(Data records)

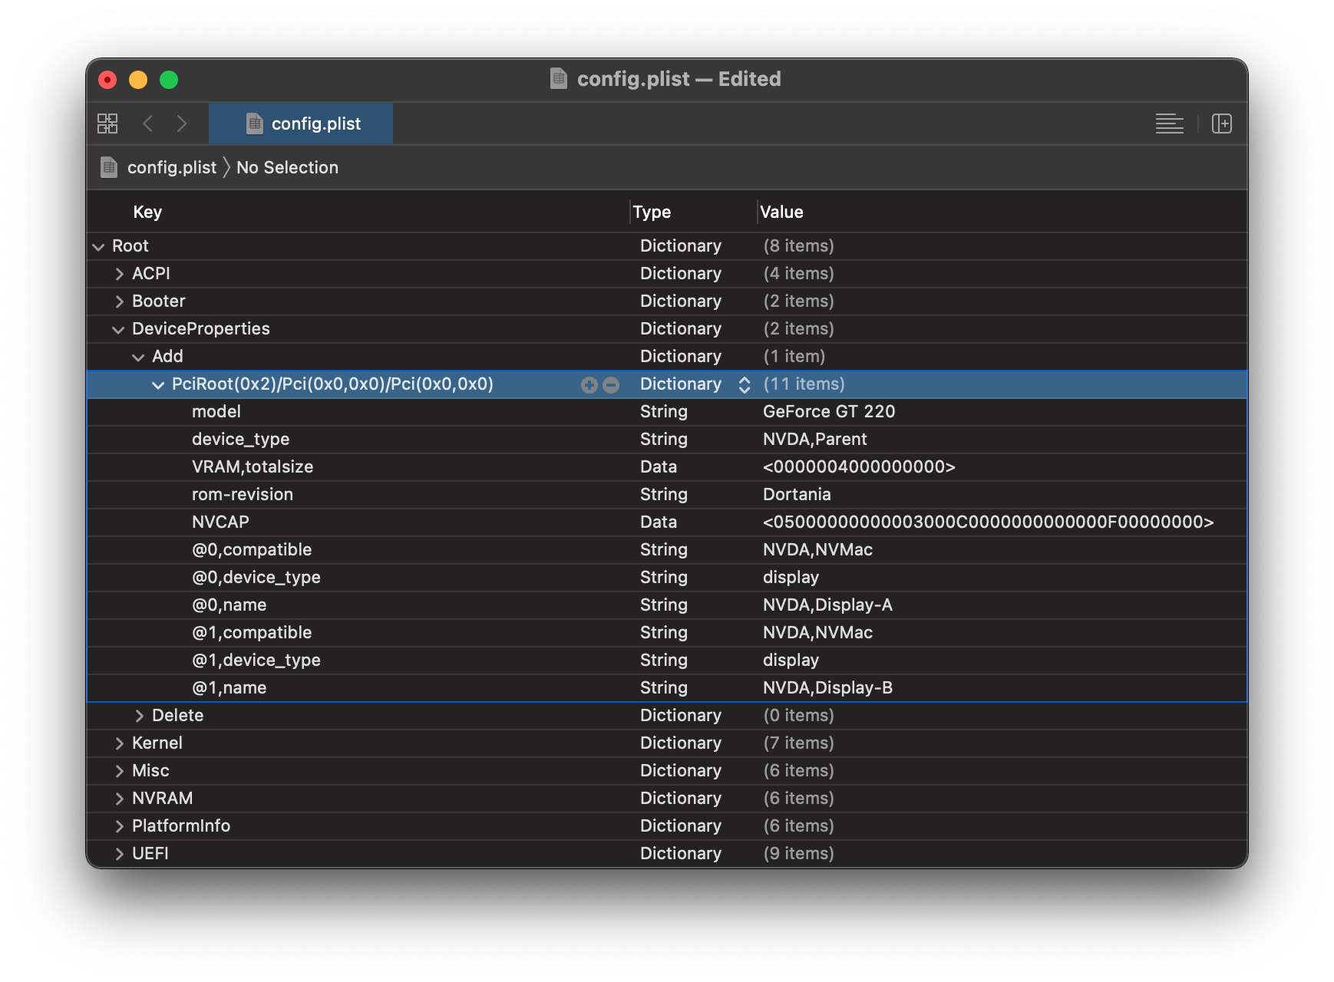The height and width of the screenshot is (982, 1334).
Task: Collapse the DeviceProperties dictionary
Action: (118, 330)
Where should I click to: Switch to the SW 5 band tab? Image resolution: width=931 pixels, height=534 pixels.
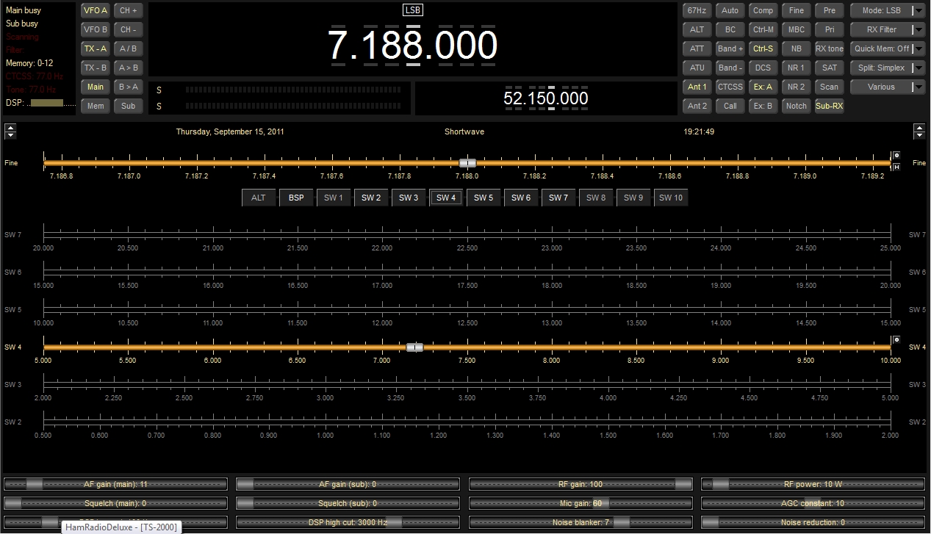[484, 198]
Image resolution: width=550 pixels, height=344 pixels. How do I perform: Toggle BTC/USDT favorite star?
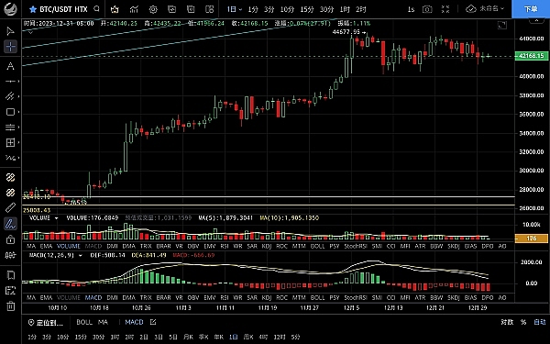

# Brief:
Only the lines from the one containing "Where should I" through the final line of the data are to be written out, exactly as they stand and without pictures.

# Answer below:
Where should I click to: Switch to the SW 5 band tab? Image resolution: width=931 pixels, height=534 pixels.
[484, 198]
Image resolution: width=550 pixels, height=344 pixels. How do I perform: Toggle BTC/USDT favorite star?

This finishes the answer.